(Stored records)
*** Block opens ***

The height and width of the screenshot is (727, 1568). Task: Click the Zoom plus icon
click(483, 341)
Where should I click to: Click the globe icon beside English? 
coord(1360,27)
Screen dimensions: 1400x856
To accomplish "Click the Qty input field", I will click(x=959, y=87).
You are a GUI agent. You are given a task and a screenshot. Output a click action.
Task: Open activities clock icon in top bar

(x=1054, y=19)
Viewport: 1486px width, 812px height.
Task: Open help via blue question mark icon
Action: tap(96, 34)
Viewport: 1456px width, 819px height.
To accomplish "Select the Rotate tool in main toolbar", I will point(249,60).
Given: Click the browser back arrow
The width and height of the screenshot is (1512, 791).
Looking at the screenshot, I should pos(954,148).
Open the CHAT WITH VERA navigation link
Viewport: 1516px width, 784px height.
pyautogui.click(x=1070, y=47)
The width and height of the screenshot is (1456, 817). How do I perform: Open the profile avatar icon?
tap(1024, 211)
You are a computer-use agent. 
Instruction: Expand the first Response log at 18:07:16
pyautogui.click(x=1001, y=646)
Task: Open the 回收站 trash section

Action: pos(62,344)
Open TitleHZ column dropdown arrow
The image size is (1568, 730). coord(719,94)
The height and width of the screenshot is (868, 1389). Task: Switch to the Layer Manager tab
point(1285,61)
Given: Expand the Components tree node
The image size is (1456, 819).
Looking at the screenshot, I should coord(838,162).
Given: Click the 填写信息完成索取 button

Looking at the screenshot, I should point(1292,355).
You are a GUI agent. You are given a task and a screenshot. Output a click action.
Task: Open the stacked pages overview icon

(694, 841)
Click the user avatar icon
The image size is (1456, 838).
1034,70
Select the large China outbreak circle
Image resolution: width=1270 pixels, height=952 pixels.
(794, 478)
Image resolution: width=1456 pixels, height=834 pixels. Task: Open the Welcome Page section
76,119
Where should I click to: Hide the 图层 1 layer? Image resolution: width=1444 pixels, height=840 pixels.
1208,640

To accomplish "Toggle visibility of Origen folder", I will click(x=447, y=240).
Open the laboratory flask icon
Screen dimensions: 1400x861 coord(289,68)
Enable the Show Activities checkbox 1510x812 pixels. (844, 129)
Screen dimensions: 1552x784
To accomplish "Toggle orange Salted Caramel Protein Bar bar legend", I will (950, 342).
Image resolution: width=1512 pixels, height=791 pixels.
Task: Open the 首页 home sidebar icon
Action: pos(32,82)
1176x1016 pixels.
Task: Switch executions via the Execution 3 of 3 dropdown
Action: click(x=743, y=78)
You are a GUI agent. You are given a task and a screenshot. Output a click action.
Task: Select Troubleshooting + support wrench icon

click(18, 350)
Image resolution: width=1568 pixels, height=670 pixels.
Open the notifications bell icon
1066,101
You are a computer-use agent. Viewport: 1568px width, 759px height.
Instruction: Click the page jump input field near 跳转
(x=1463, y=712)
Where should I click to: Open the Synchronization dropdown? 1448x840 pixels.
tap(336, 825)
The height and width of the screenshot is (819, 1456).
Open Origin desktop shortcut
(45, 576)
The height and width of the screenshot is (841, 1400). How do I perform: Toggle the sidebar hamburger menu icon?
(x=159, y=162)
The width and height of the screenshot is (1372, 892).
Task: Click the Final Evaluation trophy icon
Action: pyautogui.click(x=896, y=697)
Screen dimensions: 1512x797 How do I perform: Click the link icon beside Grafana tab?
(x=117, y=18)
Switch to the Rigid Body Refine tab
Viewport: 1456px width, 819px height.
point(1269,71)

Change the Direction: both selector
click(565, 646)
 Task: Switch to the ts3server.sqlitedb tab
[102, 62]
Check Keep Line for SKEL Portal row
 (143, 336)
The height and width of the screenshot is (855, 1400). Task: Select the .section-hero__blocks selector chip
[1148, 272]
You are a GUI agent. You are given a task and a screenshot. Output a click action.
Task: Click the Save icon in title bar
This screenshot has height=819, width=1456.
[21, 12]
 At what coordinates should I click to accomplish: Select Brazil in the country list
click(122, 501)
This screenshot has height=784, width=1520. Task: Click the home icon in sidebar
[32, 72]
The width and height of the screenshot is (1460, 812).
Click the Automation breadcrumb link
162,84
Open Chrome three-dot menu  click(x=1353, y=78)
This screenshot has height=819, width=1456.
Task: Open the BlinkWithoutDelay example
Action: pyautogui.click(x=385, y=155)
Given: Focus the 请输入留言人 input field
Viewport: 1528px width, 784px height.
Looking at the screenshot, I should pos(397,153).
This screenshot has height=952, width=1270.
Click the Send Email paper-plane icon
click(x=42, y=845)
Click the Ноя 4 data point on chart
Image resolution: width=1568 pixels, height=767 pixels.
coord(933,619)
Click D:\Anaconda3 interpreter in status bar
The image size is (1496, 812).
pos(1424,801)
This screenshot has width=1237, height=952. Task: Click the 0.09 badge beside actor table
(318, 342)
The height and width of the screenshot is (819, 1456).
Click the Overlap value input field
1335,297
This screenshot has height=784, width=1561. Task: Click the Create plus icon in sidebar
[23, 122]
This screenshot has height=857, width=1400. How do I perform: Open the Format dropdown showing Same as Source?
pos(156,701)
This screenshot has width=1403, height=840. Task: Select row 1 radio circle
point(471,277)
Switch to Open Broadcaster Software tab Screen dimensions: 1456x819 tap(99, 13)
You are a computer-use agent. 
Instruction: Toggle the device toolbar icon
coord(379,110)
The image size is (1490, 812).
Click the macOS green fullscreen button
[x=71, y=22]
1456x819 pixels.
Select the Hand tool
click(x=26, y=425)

*** Block closes ***

Your task ▸
Output the data once more, exactly as given.

Answer box ▸
The height and width of the screenshot is (727, 1568). Task: Click the Zoom plus icon
click(483, 341)
Where should I click to: Click the globe icon beside English? 
coord(1360,27)
Screen dimensions: 1400x856
To accomplish "Click the Qty input field", I will click(x=959, y=87).
You are a GUI agent. You are given a task and a screenshot. Output a click action.
Task: Open activities clock icon in top bar

(x=1054, y=19)
Viewport: 1486px width, 812px height.
Task: Open help via blue question mark icon
Action: tap(96, 34)
Viewport: 1456px width, 819px height.
To accomplish "Select the Rotate tool in main toolbar", I will point(249,60).
Given: Click the browser back arrow
The width and height of the screenshot is (1512, 791).
Looking at the screenshot, I should pos(954,148).
Open the CHAT WITH VERA navigation link
Viewport: 1516px width, 784px height.
pyautogui.click(x=1070, y=47)
The width and height of the screenshot is (1456, 817). How do I perform: Open the profile avatar icon?
tap(1024, 211)
You are a computer-use agent. 
Instruction: Expand the first Response log at 18:07:16
pyautogui.click(x=1001, y=646)
Task: Open the 回收站 trash section

Action: pos(62,344)
Open TitleHZ column dropdown arrow
The image size is (1568, 730). coord(719,94)
The height and width of the screenshot is (868, 1389). Task: Switch to the Layer Manager tab
point(1285,61)
Given: Expand the Components tree node
The image size is (1456, 819).
Looking at the screenshot, I should coord(838,162).
Given: Click the 填写信息完成索取 button

Looking at the screenshot, I should point(1292,355).
You are a GUI agent. You are given a task and a screenshot. Output a click action.
Task: Open the stacked pages overview icon

(694, 841)
Click the user avatar icon
The image size is (1456, 838).
1034,70
Select the large China outbreak circle
Image resolution: width=1270 pixels, height=952 pixels.
(794, 478)
Image resolution: width=1456 pixels, height=834 pixels. Task: Open the Welcome Page section
76,119
Where should I click to: Hide the 图层 1 layer? Image resolution: width=1444 pixels, height=840 pixels.
1208,640

To accomplish "Toggle visibility of Origen folder", I will click(x=447, y=240).
Open the laboratory flask icon
Screen dimensions: 1400x861 coord(289,68)
Enable the Show Activities checkbox 1510x812 pixels. (844, 129)
Screen dimensions: 1552x784
To accomplish "Toggle orange Salted Caramel Protein Bar bar legend", I will (950, 342).
Image resolution: width=1512 pixels, height=791 pixels.
Task: Open the 首页 home sidebar icon
Action: pos(32,82)
1176x1016 pixels.
Task: Switch executions via the Execution 3 of 3 dropdown
Action: click(x=743, y=78)
You are a GUI agent. You are given a task and a screenshot. Output a click action.
Task: Select Troubleshooting + support wrench icon

click(18, 350)
Image resolution: width=1568 pixels, height=670 pixels.
Open the notifications bell icon
1066,101
You are a computer-use agent. Viewport: 1568px width, 759px height.
Instruction: Click the page jump input field near 跳转
(x=1463, y=712)
Where should I click to: Open the Synchronization dropdown? 1448x840 pixels.
tap(336, 825)
The height and width of the screenshot is (819, 1456).
Open Origin desktop shortcut
(45, 576)
The height and width of the screenshot is (841, 1400). How do I perform: Toggle the sidebar hamburger menu icon?
(x=159, y=162)
The width and height of the screenshot is (1372, 892).
Task: Click the Final Evaluation trophy icon
Action: pyautogui.click(x=896, y=697)
Screen dimensions: 1512x797 How do I perform: Click the link icon beside Grafana tab?
(x=117, y=18)
Switch to the Rigid Body Refine tab
Viewport: 1456px width, 819px height.
point(1269,71)

Change the Direction: both selector
click(565, 646)
 Task: Switch to the ts3server.sqlitedb tab
[102, 62]
Check Keep Line for SKEL Portal row
 (143, 336)
The height and width of the screenshot is (855, 1400). Task: Select the .section-hero__blocks selector chip
[1148, 272]
You are a GUI agent. You are given a task and a screenshot. Output a click action.
Task: Click the Save icon in title bar
This screenshot has height=819, width=1456.
[21, 12]
 At what coordinates should I click to accomplish: Select Brazil in the country list
click(122, 501)
This screenshot has height=784, width=1520. Task: Click the home icon in sidebar
[32, 72]
The width and height of the screenshot is (1460, 812).
Click the Automation breadcrumb link
162,84
Open Chrome three-dot menu  click(x=1353, y=78)
This screenshot has height=819, width=1456.
Task: Open the BlinkWithoutDelay example
Action: pyautogui.click(x=385, y=155)
Given: Focus the 请输入留言人 input field
Viewport: 1528px width, 784px height.
Looking at the screenshot, I should pos(397,153).
This screenshot has height=952, width=1270.
Click the Send Email paper-plane icon
click(x=42, y=845)
Click the Ноя 4 data point on chart
Image resolution: width=1568 pixels, height=767 pixels.
coord(933,619)
Click D:\Anaconda3 interpreter in status bar
The image size is (1496, 812).
pos(1424,801)
This screenshot has width=1237, height=952. Task: Click the 0.09 badge beside actor table
(318, 342)
The height and width of the screenshot is (819, 1456).
Click the Overlap value input field
1335,297
This screenshot has height=784, width=1561. Task: Click the Create plus icon in sidebar
[23, 122]
This screenshot has height=857, width=1400. How do I perform: Open the Format dropdown showing Same as Source?
pos(156,701)
This screenshot has width=1403, height=840. Task: Select row 1 radio circle
point(471,277)
Switch to Open Broadcaster Software tab Screen dimensions: 1456x819 tap(99, 13)
You are a computer-use agent. 
Instruction: Toggle the device toolbar icon
coord(379,110)
The image size is (1490, 812).
Click the macOS green fullscreen button
[x=71, y=22]
1456x819 pixels.
Select the Hand tool
click(x=26, y=425)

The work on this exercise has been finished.